[Records from a data source]
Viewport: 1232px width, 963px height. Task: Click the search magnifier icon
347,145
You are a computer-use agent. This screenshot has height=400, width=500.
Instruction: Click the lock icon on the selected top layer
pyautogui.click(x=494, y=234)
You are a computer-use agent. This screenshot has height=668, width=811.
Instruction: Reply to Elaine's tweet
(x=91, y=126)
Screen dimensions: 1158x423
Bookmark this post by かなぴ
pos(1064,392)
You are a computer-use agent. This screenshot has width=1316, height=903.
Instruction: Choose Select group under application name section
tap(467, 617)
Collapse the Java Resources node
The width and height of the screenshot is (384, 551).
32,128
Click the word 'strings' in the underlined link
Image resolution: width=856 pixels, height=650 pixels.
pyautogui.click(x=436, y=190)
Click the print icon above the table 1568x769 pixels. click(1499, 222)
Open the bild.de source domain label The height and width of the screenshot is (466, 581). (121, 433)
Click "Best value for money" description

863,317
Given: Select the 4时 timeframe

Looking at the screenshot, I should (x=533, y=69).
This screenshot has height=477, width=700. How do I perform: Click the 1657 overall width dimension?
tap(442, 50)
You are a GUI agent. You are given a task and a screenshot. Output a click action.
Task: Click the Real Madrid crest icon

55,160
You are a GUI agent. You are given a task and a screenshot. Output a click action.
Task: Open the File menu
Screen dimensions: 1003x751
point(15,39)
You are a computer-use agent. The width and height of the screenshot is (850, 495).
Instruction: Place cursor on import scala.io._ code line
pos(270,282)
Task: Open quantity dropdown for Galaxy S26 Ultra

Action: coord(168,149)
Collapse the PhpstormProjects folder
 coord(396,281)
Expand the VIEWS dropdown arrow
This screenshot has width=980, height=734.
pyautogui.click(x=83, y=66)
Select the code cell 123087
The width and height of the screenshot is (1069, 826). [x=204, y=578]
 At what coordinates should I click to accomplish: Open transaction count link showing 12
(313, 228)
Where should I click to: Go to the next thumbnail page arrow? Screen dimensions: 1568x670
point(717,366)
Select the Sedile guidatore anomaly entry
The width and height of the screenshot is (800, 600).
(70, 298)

▶ What is required
Which lines above hold the string "agent"? Copy every one of them.

▶ Result for this task
You are a computer-use agent. This screenshot has height=400, width=500.
You are a computer-use agent. This screenshot has height=668, width=811.
You are a computer-use agent. This screenshot has width=1316, height=903.
You are a GUI agent. You are given a task and a screenshot. Output a click action.
You are a GUI agent. You are given a task and a screenshot. Output a click action.
You are a computer-use agent. The width and height of the screenshot is (850, 495).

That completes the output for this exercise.